Tuesday, November 29, 2016

Servicing the Winches

There are two boat chores that I dread, even though David is the one doing most of the work...first is lubicrating the heads, second is servicing the winches.

I like the phrase servicing the winches, since changing just one letter conjures up a completely different task....

We have six winches on Callisto, plus a windlass.  A winch is a device that uses gears to multiply force.  In sailing, the person who operates the winches is called a grinder...usually me.  This is what I use all those rowing muscles for in the winter....

We use our winches to give us mechanical advantage for raising and setting the sails.  We also use them for lifting heavy objects on and off the boat.  Each winch has six gears, several roller bearings, all held together by small pins and matching up the teeth of the gears.  Of course, the material that allows all these parts to move easily is GREASE.  And, grease gets dirty and deteriorates over time, especially in the tropical, salty environment.  

So, it's a two person job, one to make sure none of the bits gets lost when we take the winches apart (me), one to clean off the grease using mineral spirits and elbow grease (not me), and one to hand out paper towel, rags, doses of grease and general moral support, again me. (aka criticism about how the job is being done)  

This was also a two afternoon job.  We have two large winches that weigh 50 pounds and have lots of surfaces that need lubrication.  We did the job and then looked in the cleaning bucket and found spacers (gasket like rings) left over.  Whoops!  Everything had to be taken apart again and the pieces put in place.  Day two went better, but the mess!  We have good soap and scrub brushes, plus we have been blessed? with a solid day of heavy rain today for a good fresh water rinse.    

Enough about boat chores!  We are in Admiralty Bay in Bequia, which is part of St. Vincent and the Grenadines.  This is the place where we took our first Scuba course, and we always try to do a few dives while we are here.  Our first dive was at the reef we used in our class.  It is in great shape, lots of nice corals and sponges and many different fish species.  We also had a treat of seeing four different kinds of eels on our dive...plus lobsters and two wrecks.  
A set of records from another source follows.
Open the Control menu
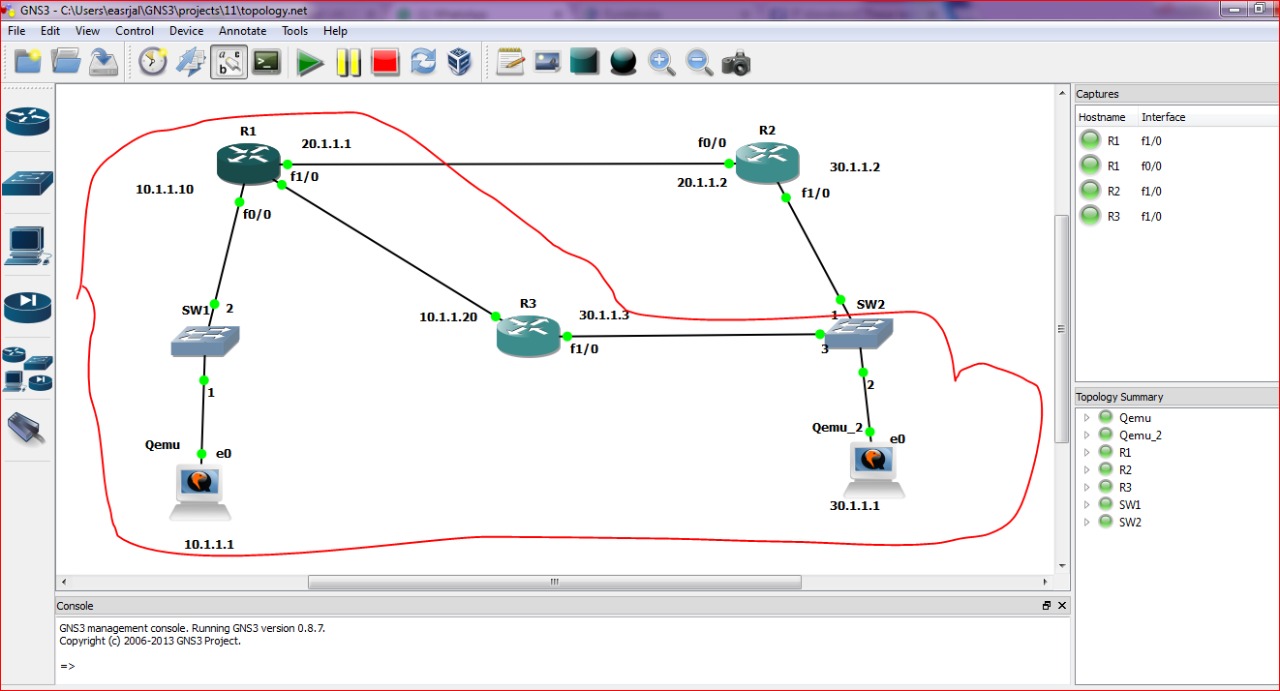 pos(134,31)
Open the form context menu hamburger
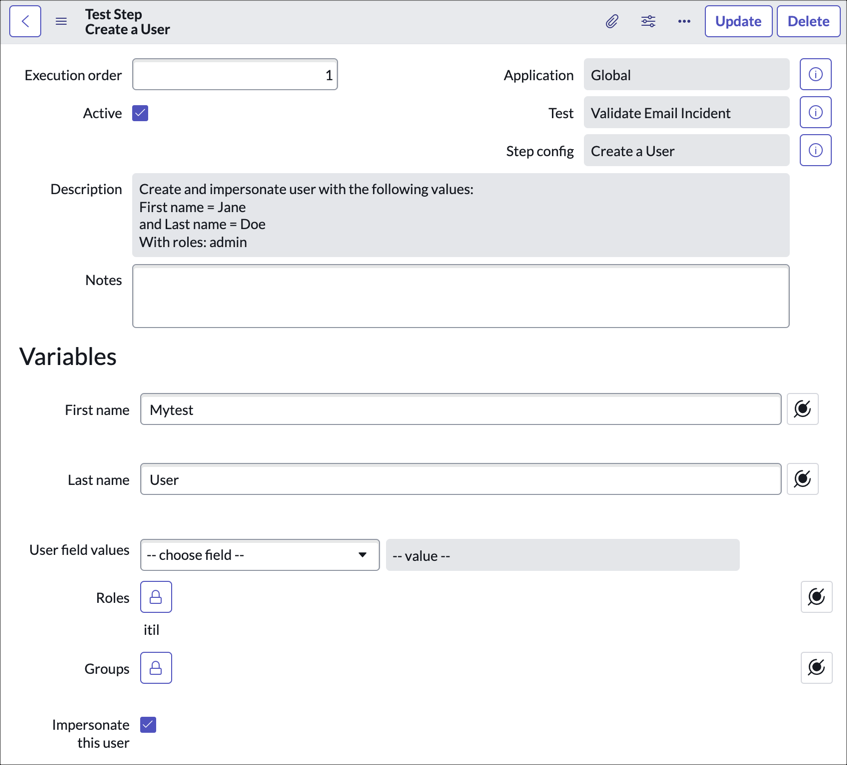This screenshot has height=765, width=847. [60, 20]
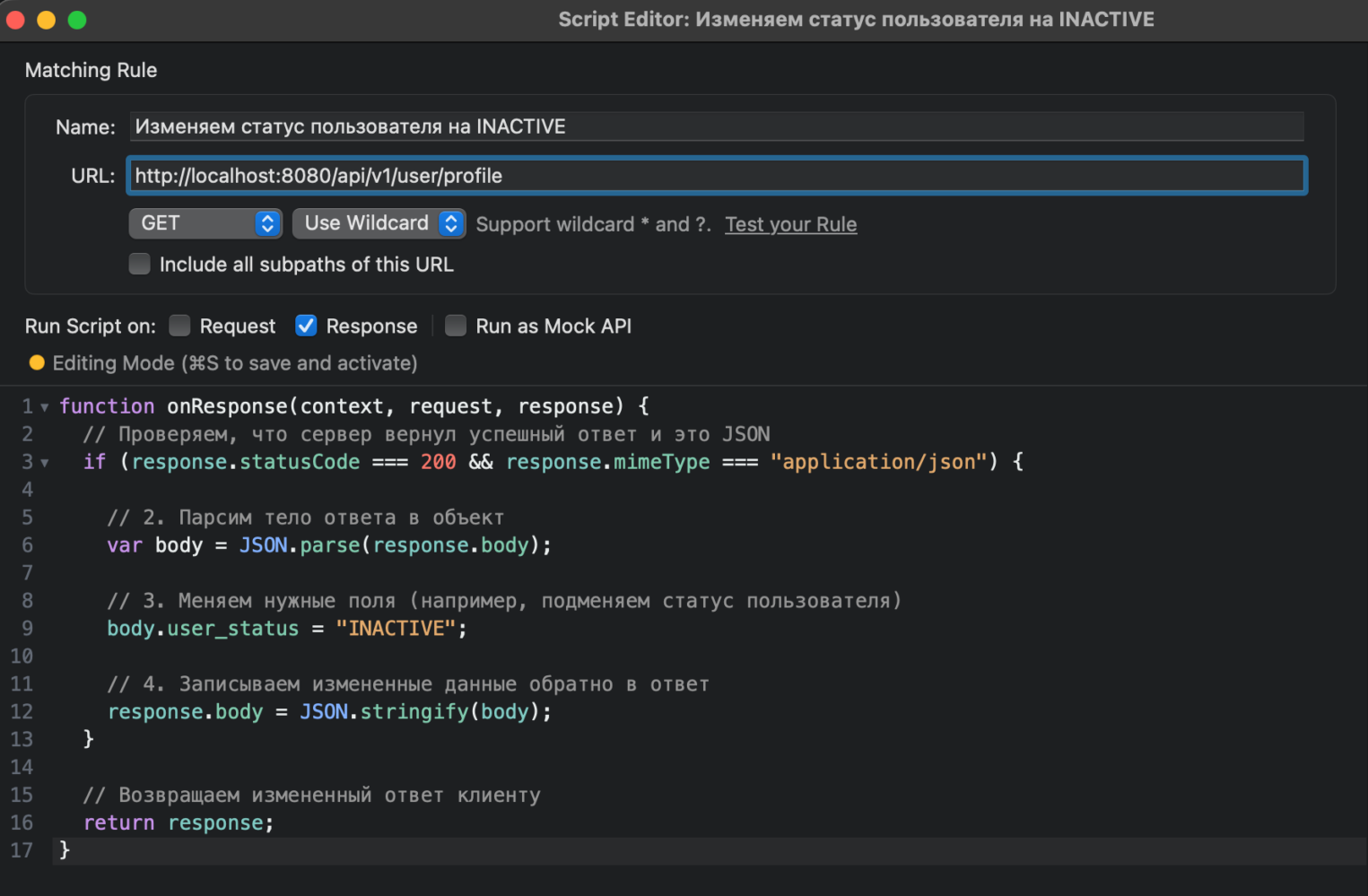The height and width of the screenshot is (896, 1368).
Task: Enable Run as Mock API checkbox
Action: tap(456, 326)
We plan to leave on Friday for St. Lucia, where we'll be joined by some friends and family over the holidays.  

Saturday, November 19, 2016

Grenada to Carriacou

We’ve been on Callisto since the 7th of November.  The time has passed quickly, we’ve been working hard (at least David has been) and having some fun as well.

First of all, yes, the weather has been quite good.  Some hard rains, but WARM…30⁰C (86⁰F).  That is also the temperature of the ocean.  It is good to see Grenada looking very green and lush.
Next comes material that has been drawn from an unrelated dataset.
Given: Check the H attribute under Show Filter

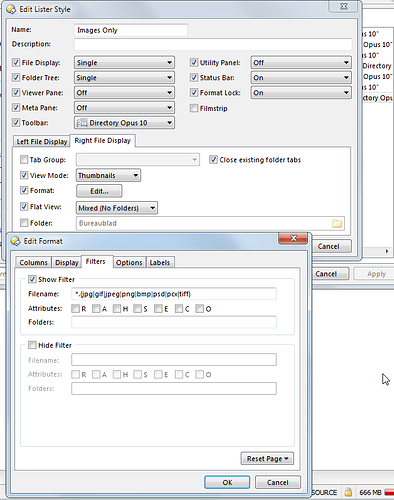Looking at the screenshot, I should point(117,309).
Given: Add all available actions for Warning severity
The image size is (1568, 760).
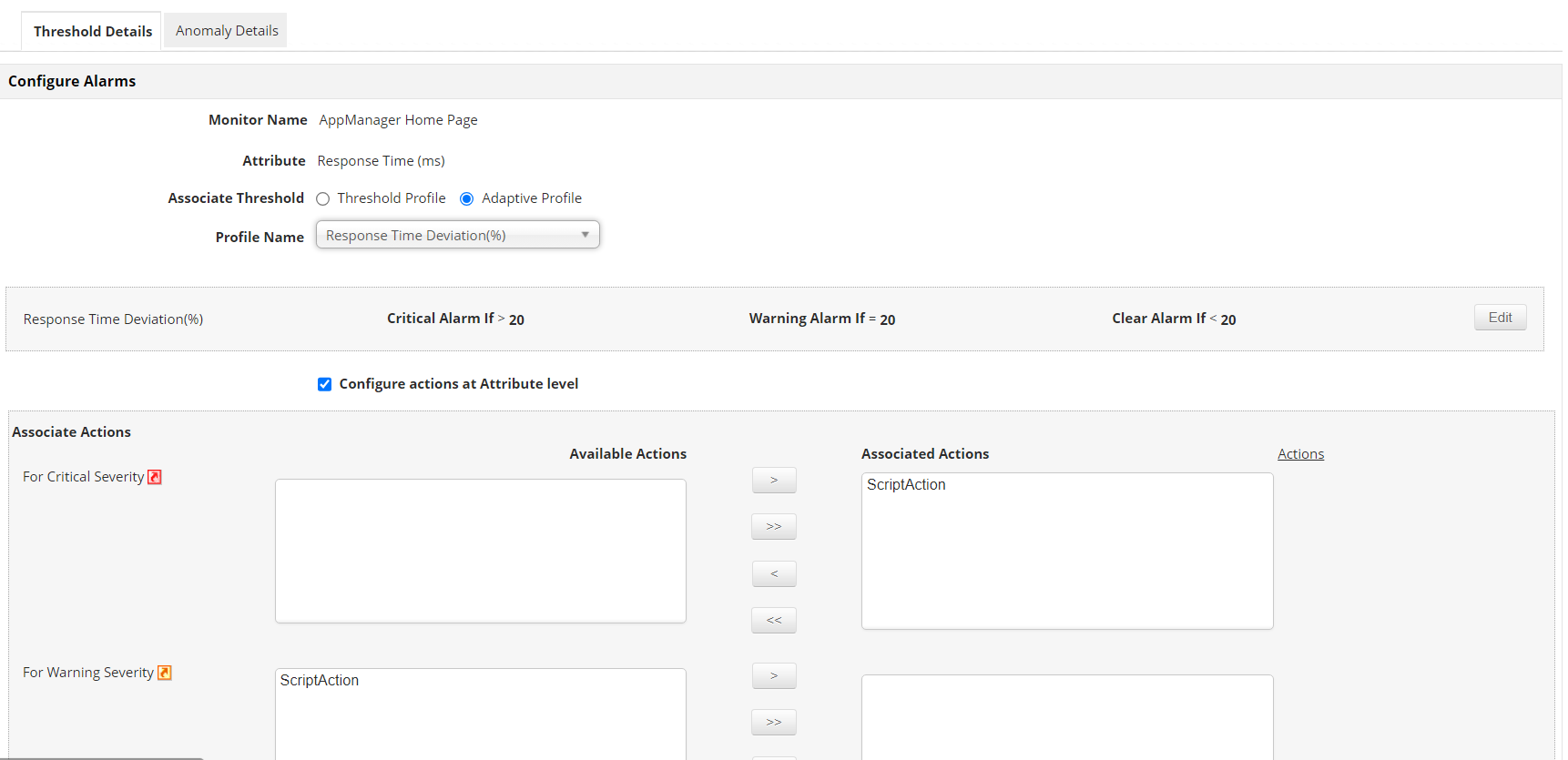Looking at the screenshot, I should [774, 723].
David had a very bad cold when we arrived, and is still coughing a bit, but carried on in spite of feeling cruddy.  He installed a new solar panel, skills needed--carpentry, metal working and electrical expertise.  No parts fell in the ocean and we now have a total of 495 Watts of solar power.  Yippee!  

Last week we worked with “Hands Across the Sea” in the Boca Secondary School library.  The library has received over 1,000 books that needed to be catalogued and receive “check out” cards.   “Hands” delivers NEW books and we were very impressed by the topics for all reading levels.  Carlene, the librarian seems to have a good relationship with the students, and all seemed eager for the books to be ready for use.

We moved from Prickly Bay to St. George’s bay this past Tuesday in anticipation of sailing up to Carriacou.  This takes a little time off the trip, plus we wanted to make sure that the first time of putting up the sails was not under any time pressure.  We left about 8:30 with the weather a bit iffy in terms of rain showers.  We managed to scoot along just in front or just behind them.  

We’ll be here until Monday or Tuesday, and then move on to Bequia.  Yesterday we went snorkeling, since David’s sinuses are not yet up to a scuba dive.  I finally learned how to “duck” down with my snorkel to get closer to the underwater sights.  
This afternoon David and I are helping Diane at the Lumba Dive dive shop with swimming lessons.  She teaches swimming to Carriacou children and is helping prepare some of the kids for competition.  In the summer she had over 60 children participating.  We are expecting about 30 today.  Should be fun, and we’ll see if photos are ok to post.